Sunday, January 29, 2012

The euro crisis returns: Italy vs. Greece

http://www.economist.com/node/21543168

This article describes signs of a continent-wide European recession and the resurgence of the euro crisis. The fiscal compact of Germany's Chancellor Merkel and the debt talks in Greece will have a lot to do with the region's crisis. Despite these major developments, the article's primary focus is on Italy and its potentially impending debt default. The article suggests that in order for Greece and other European countries to begin restructuring their economy, Merkel's fiscal compact must focus on stopping the backsliding of Italy. 

One major problem of Italy's debt is lack of demand, high interest rates and higher taxes. What would an even more centralized economic system do to Italy's economic crisis? Would this enable the country to have lower interest rates and taxes? 

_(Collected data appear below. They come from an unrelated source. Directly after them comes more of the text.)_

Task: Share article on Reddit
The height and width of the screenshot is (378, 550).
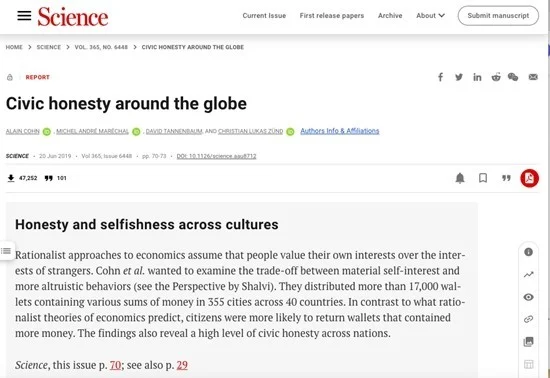Action: click(496, 77)
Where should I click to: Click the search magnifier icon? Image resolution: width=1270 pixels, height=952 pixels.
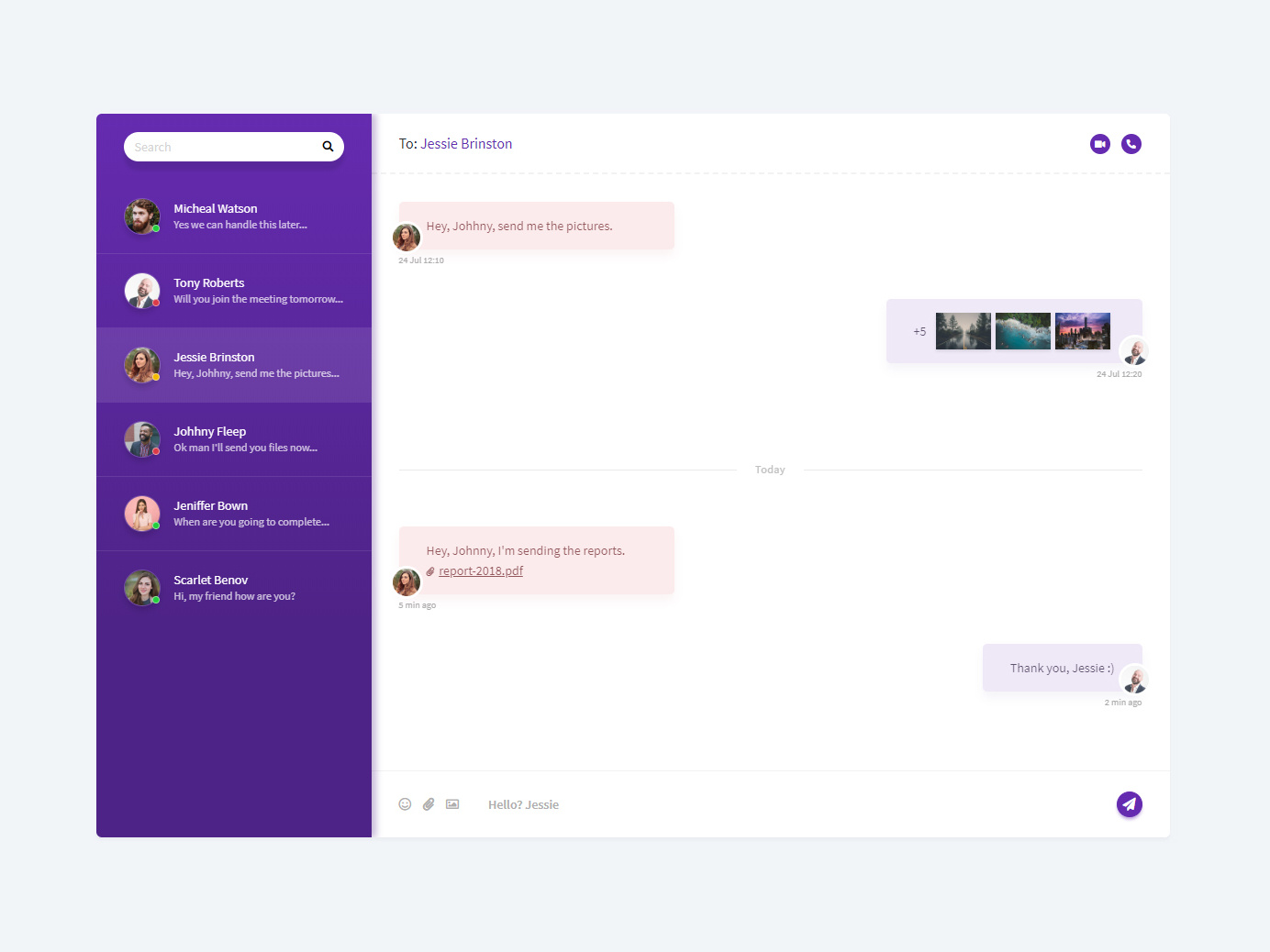coord(328,146)
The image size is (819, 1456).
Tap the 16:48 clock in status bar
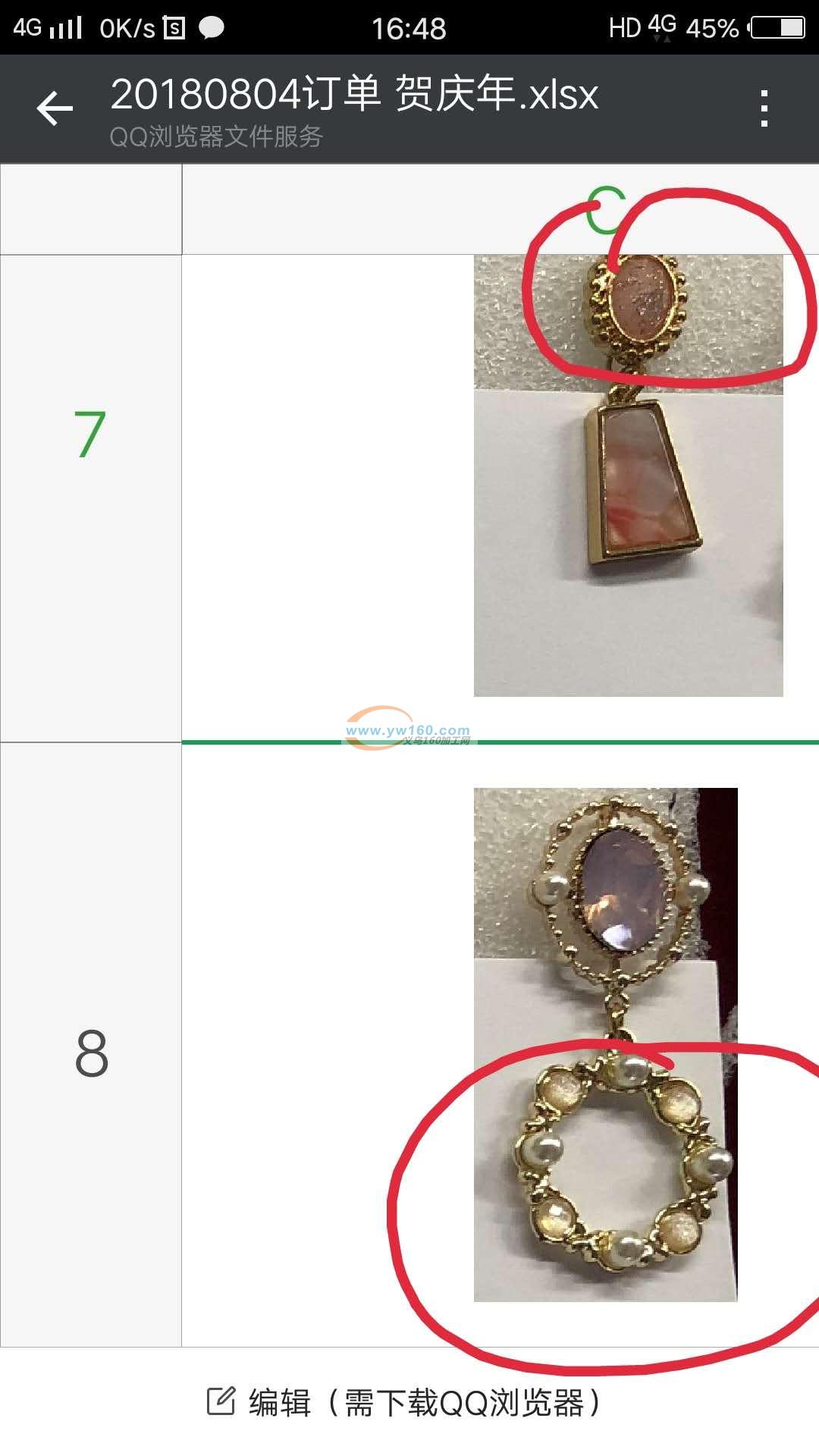[x=409, y=29]
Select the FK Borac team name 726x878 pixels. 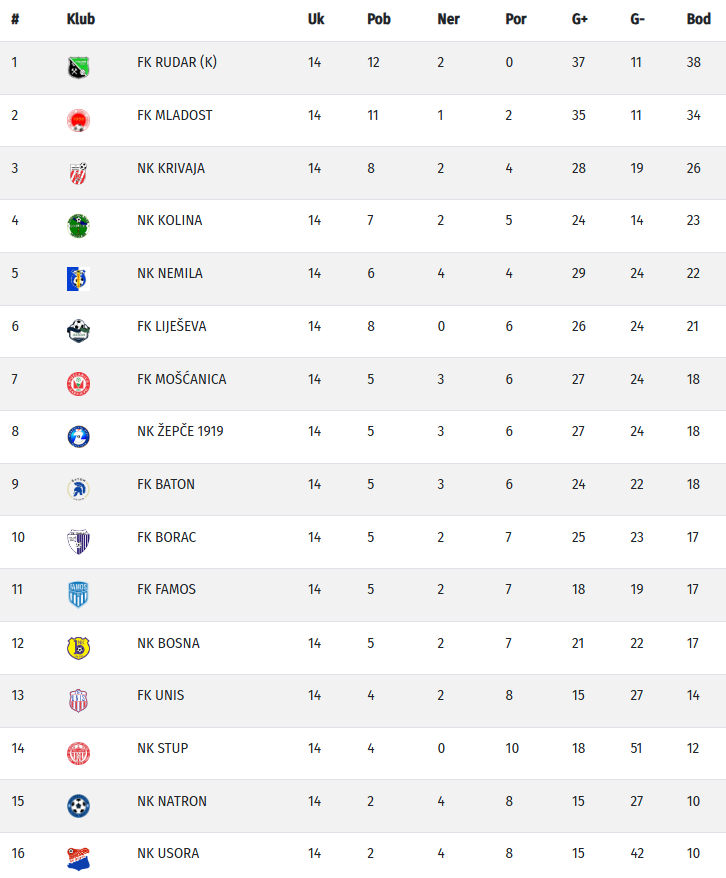[166, 537]
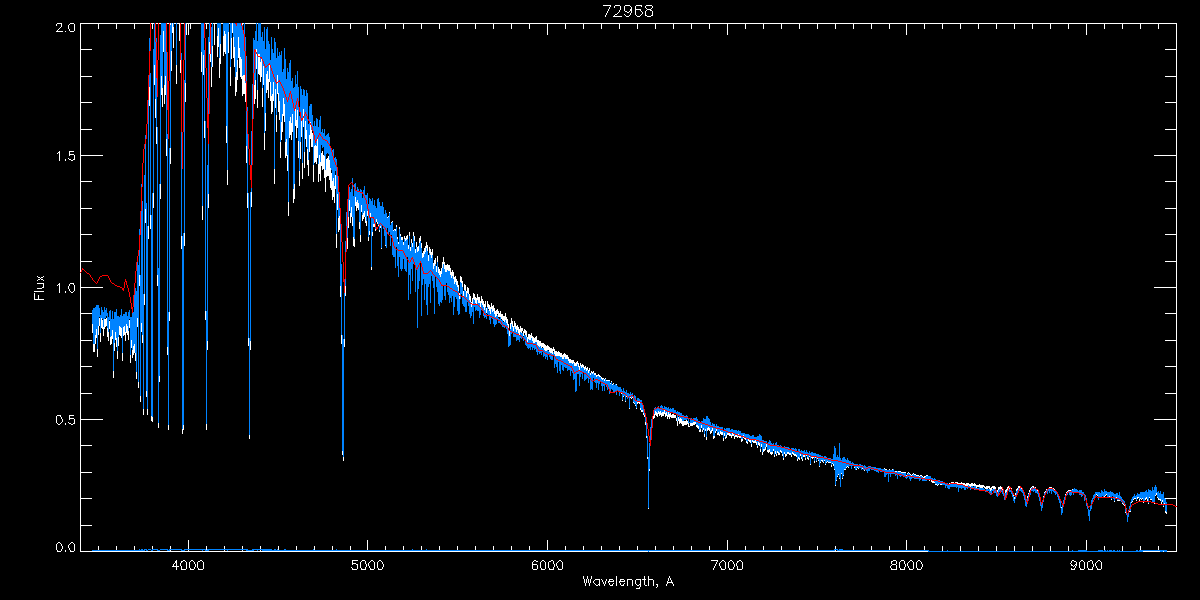Click the Flux y-axis label
Image resolution: width=1200 pixels, height=600 pixels.
coord(40,288)

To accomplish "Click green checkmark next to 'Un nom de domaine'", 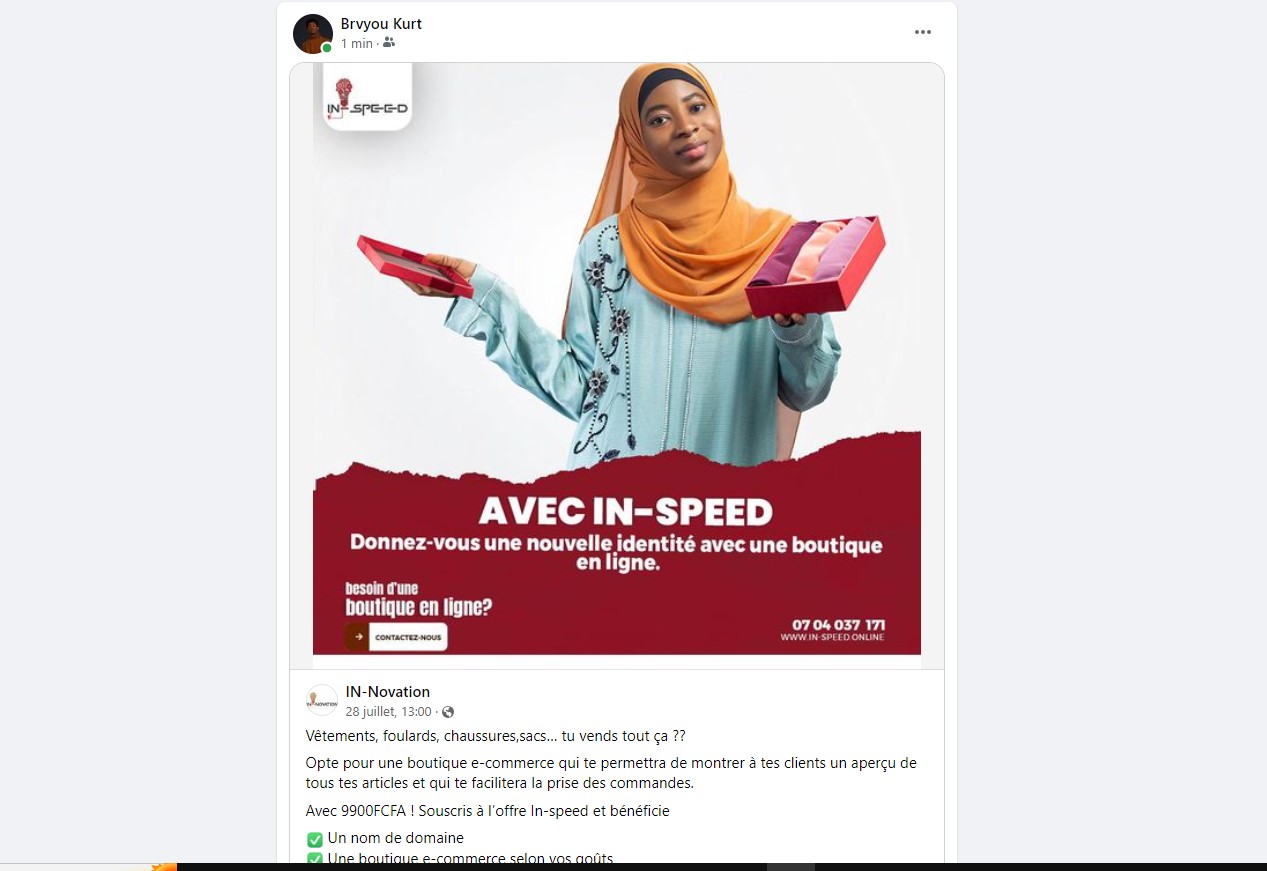I will [314, 839].
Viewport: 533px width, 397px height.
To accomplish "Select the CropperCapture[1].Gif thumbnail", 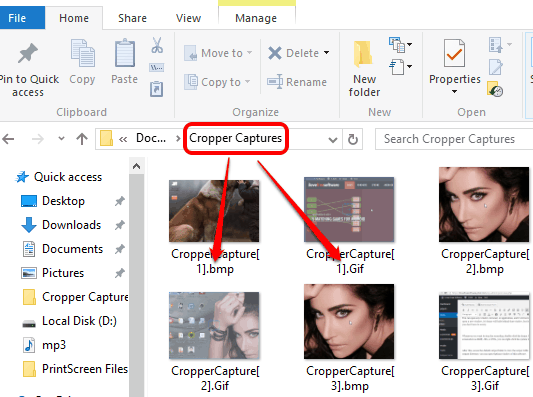I will [x=349, y=209].
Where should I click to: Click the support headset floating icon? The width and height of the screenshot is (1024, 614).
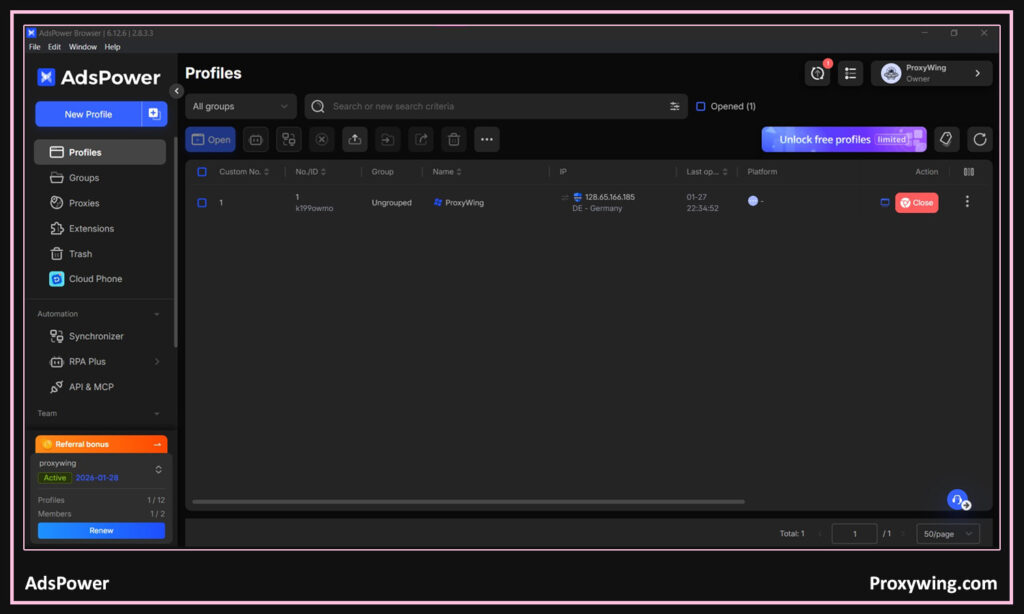click(957, 499)
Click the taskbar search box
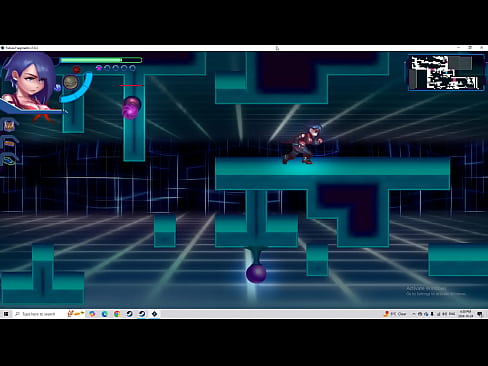Viewport: 488px width, 366px height. pyautogui.click(x=38, y=314)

Additionally, the outcome of Italy's economic future relies heavily on whether Greece will default. It's safe to guess that if Greece defaults, then the market may shift to Italy and bog down this already economically unstable country.

4 comments:

Anonymous said...

Italy needs to lower their interest rates and taxes in order to boost spending. However, with their debt this isn't the easiest switch. They need someone to step in and back them up to allow for them not to end up like Greece. Things are already bad in Europe with the currency weakening and these additional issues are only setting back the EU further.

Anonymous said...

Italy is in a situation now that they cannot get out of alone. Reducing taxes would delay balancing the budget, but high taxes can hinder the growth that Italy currently lacks. Intervention by the EU is clearly required, as the state of Italy's economy puts every country in the Euro zone at risk, but it is not clear how much can be done for Italy without damaging the efforts to help other struggling countries.

Anonymous said...

Even though the nations in Europe are all sovereign nations, they must be willing to adapt and help one another in tough situations if they want the Euro to work. If the countries are not willing to work together through struggling times, they need to drop the euro system as a whole.

Unknown said...

It is very interesting looking at the european debt crisis and the challenges which both Italy and Greece face. Is is clear that a default by either country will send the EU into a panic. I think looking at Italy its clear they need to get competitive in the labor market. Italy can work there way out of the crisis but it will take them paying down the debt and taking short term moves that makes the market confident that Italy is ready for true economic development.